Quale pensa che sia il senso della visita del Papa a Palermo?
“Il senso immediato di questa visita sta nell’invito rivoltogli dal vescovo di Caltanissetta a portare una testimonianza di fede nella nostra terra. Non c’è una motivazione specifica. Poi vi è stato il desiderio del Pontefice di venire proprio a Palermo e non altrove”.
Perché, quindi proprio Palermo e non altrove, ad esempio?
“Palermo è il capoluogo, è il simbolo dell’intera isola. E’ quindi una visita per tutti i siciliani e non solo per la città”.
Palermo è anche una città afflitta da mille problemi … cosa pensa che possa rappresentare questo incontro?
“Speriamo che sia una scossa. Questa città ha bisogno di un forte richiamo. È degradata anche visivamente, i problemi seri c’erano già prima, ma non mi ricordo mai di averla vista in un simile stato anche a livello d’ immagine visiva così maltrattata e sciupata”.

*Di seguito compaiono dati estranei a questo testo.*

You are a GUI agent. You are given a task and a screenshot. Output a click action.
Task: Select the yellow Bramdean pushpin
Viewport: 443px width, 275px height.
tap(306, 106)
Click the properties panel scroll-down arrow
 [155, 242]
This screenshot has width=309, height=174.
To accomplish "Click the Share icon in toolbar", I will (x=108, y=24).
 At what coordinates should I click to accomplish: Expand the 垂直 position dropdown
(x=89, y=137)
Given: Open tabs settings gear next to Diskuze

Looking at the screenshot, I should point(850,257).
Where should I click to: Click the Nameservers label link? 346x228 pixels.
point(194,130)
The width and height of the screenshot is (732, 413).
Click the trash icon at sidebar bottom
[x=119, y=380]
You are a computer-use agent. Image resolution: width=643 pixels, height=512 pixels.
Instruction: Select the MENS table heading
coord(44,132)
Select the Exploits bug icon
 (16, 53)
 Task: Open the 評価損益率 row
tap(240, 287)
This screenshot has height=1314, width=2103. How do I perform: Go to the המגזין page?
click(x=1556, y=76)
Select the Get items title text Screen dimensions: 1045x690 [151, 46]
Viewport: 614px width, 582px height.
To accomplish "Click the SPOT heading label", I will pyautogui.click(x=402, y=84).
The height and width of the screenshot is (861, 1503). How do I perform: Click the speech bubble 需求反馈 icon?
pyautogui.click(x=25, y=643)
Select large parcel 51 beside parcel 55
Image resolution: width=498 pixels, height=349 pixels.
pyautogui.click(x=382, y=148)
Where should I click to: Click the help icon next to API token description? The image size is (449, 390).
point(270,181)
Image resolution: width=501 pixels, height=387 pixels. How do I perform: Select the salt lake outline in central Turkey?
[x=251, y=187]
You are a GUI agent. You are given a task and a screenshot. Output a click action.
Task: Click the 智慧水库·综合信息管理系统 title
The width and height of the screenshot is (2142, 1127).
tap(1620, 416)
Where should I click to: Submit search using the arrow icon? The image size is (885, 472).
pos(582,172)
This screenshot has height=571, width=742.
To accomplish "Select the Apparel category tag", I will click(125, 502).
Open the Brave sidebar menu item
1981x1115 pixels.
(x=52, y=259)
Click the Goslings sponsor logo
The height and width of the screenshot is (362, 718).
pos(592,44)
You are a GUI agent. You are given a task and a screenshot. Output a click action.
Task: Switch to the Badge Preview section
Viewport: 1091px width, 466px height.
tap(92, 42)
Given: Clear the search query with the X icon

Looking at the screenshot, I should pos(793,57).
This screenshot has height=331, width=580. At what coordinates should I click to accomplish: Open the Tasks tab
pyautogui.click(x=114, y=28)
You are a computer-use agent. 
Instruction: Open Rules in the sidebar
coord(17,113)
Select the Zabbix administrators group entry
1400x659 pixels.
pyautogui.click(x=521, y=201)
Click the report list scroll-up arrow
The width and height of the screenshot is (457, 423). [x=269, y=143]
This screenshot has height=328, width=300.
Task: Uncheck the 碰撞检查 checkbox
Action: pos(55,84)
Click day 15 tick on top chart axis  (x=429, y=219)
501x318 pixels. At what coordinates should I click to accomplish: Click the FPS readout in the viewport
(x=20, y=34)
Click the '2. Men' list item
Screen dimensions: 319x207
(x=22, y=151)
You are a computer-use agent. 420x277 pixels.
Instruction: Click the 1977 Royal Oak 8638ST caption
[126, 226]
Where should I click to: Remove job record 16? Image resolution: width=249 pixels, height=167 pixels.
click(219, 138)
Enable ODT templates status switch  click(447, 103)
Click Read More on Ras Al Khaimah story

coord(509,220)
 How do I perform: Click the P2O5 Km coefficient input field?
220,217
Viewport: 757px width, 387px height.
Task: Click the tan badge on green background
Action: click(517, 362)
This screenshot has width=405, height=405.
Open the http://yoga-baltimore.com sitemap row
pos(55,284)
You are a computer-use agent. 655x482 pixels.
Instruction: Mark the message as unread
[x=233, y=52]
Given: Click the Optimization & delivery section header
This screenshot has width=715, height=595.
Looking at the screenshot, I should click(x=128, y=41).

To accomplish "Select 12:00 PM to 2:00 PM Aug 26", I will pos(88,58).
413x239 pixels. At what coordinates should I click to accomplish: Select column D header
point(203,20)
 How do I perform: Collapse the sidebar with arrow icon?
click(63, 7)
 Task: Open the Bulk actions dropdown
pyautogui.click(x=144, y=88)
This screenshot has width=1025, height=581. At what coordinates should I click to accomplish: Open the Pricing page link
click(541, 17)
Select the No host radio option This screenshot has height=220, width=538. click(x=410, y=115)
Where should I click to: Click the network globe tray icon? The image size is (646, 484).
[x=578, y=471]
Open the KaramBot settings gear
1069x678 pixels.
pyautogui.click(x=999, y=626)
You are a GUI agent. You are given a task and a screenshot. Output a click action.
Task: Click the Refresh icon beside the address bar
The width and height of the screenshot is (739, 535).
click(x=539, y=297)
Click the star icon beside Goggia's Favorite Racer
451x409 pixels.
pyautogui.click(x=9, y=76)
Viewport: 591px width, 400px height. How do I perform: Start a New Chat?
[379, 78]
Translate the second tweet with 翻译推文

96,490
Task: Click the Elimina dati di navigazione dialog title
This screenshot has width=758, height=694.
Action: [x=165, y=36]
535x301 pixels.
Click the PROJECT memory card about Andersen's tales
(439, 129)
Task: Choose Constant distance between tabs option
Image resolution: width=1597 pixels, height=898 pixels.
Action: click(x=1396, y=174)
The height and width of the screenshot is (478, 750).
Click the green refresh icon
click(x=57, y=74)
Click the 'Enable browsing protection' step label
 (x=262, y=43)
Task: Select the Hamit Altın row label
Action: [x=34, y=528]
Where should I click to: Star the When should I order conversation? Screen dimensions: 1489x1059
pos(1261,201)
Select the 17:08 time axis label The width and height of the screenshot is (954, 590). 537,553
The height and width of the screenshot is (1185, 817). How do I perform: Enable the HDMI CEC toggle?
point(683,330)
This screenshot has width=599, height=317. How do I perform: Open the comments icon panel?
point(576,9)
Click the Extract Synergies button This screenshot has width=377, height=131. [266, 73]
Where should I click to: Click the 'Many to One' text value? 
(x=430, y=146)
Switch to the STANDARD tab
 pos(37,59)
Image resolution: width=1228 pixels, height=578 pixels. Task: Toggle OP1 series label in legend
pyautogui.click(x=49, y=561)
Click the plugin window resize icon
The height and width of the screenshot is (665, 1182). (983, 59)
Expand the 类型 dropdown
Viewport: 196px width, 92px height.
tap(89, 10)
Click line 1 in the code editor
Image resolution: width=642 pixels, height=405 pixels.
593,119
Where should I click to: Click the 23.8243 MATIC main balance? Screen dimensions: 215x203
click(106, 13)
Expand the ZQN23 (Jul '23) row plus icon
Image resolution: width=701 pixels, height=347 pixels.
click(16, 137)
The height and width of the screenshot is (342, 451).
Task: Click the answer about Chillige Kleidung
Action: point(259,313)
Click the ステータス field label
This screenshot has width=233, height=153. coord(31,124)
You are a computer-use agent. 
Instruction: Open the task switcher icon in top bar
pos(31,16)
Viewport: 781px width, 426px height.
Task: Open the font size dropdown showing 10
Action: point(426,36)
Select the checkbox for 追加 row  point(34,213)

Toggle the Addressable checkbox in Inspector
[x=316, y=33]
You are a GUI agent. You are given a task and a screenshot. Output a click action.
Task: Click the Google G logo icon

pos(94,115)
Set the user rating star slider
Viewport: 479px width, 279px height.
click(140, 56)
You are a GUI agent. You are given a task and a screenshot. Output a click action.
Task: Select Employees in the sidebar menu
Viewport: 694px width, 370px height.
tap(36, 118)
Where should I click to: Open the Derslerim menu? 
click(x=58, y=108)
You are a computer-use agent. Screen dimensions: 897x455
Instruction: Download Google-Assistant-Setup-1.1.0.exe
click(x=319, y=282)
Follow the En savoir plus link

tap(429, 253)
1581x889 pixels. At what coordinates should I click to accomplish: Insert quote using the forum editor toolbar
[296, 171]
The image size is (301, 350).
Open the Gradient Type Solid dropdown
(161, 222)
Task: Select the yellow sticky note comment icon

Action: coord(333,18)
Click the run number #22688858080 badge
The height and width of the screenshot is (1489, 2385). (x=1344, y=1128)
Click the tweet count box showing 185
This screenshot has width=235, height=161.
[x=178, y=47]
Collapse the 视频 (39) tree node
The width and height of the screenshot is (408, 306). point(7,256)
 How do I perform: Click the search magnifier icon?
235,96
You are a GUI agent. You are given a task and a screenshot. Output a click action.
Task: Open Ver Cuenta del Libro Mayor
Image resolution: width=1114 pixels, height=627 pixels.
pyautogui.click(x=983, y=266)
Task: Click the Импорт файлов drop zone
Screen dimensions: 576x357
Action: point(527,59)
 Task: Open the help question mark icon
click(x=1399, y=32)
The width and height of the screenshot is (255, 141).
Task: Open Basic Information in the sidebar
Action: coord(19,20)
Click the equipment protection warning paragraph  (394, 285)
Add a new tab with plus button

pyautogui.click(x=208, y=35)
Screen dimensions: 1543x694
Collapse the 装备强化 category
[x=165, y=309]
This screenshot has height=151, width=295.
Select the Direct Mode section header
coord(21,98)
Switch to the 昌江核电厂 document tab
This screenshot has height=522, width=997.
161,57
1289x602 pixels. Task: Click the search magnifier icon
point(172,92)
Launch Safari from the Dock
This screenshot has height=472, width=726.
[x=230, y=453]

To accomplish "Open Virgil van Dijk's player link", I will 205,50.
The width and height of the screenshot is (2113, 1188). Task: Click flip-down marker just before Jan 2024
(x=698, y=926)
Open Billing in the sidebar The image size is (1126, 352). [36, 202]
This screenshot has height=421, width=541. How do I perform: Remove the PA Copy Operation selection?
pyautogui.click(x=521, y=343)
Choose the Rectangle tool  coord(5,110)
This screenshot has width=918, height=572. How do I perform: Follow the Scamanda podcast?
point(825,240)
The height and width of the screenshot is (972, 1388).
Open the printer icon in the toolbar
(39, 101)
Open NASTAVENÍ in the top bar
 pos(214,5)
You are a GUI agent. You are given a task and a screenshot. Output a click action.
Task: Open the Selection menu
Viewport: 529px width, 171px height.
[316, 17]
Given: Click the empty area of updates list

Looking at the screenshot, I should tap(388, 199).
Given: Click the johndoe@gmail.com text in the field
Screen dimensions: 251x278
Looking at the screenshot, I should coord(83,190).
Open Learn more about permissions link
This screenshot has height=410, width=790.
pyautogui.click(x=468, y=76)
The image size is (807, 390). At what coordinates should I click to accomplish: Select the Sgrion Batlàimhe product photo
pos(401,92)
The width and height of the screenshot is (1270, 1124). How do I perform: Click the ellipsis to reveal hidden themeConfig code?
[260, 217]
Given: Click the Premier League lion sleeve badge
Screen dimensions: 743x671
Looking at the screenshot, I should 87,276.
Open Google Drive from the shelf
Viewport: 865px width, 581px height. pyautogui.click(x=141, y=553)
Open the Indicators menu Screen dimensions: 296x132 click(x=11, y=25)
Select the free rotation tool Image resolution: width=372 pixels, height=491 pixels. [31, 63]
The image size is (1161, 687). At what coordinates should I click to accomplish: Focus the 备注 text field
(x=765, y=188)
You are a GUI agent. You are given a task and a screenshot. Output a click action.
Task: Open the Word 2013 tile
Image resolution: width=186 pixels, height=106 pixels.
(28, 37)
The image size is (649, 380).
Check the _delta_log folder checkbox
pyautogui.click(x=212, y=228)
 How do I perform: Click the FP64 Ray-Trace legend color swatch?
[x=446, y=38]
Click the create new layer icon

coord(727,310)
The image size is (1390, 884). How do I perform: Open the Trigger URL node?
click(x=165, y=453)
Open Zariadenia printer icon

Come occorre che la comunità si prepari in occasione di questa visita?
“Non sono state date molte direttive in questo senso, non c’è una linea precisa di contenuti. Mi auguro che non sia solo un fatto emozionale per la comunità episcopale e cristiana e che rappresenti un momento di riflessione, un fermento di radicalità del Vangelo che si contrappone a quelle relazioni che sono alla base della nostra società capitalistica che non riesce a guardare al di là del proprio orticello e che non vede più nemmeno il proprio vicino”.
Insomma, pure a Palermo, simbolo di quel Sud caloroso, si è persa quella dimensione di fratellanza anche con il proprio vicino che sicuramente in passato le è appartenuta?
“Sì, quella dimensione che la differenziava da altri posti è sicuramente andata via da questa città, ma un po’ dappertutto anche a Bagheria, che è un piccolo centro questo senso si è sfaldato, frutto di una certa omologazione culturale che porta avanti valori come la privacy e l’individualismo”.
Cosa si aspetta lei dalle parole del Santo Padre?
“Non sono a conoscenza di che cosa nello specifico il Papa parlerà in questa visita, ma secondo me se da questo viaggio Benedetto XVI potesse sollecitare il riconoscimento del martirio cristiano di don Pino Puglisi sarebbe senz’altro un momento importante, una tappa rilevante per affermare un modello di chiesa che unisce Vangelo e impegno sociale. E padre Puglisi rappresenta appieno questo esempio di chiesa presente e partecipe nella vita della comunità e non avulsa dalla quotidianità dei problemi della realtà”.
Un messaggio forte come quello che Papa Wojtyla diede quando ad Agrigento lanciò un vero anatema contro la mafia lasciando aperta anche un grande speranza per questa terra?
“Quello fu uno scossone fortissimo che lasciò una traccia indelebile nel cuore dei siciliani e che suggellò un momento particolare della nostra comunità, una spinta al rinnovamento che era iniziata già tempo prima della venuta di Giovanni Paolo II nella coscienza e nella volontà di molti e che il Papa seppe interpretare perfettamente in quel discorso “.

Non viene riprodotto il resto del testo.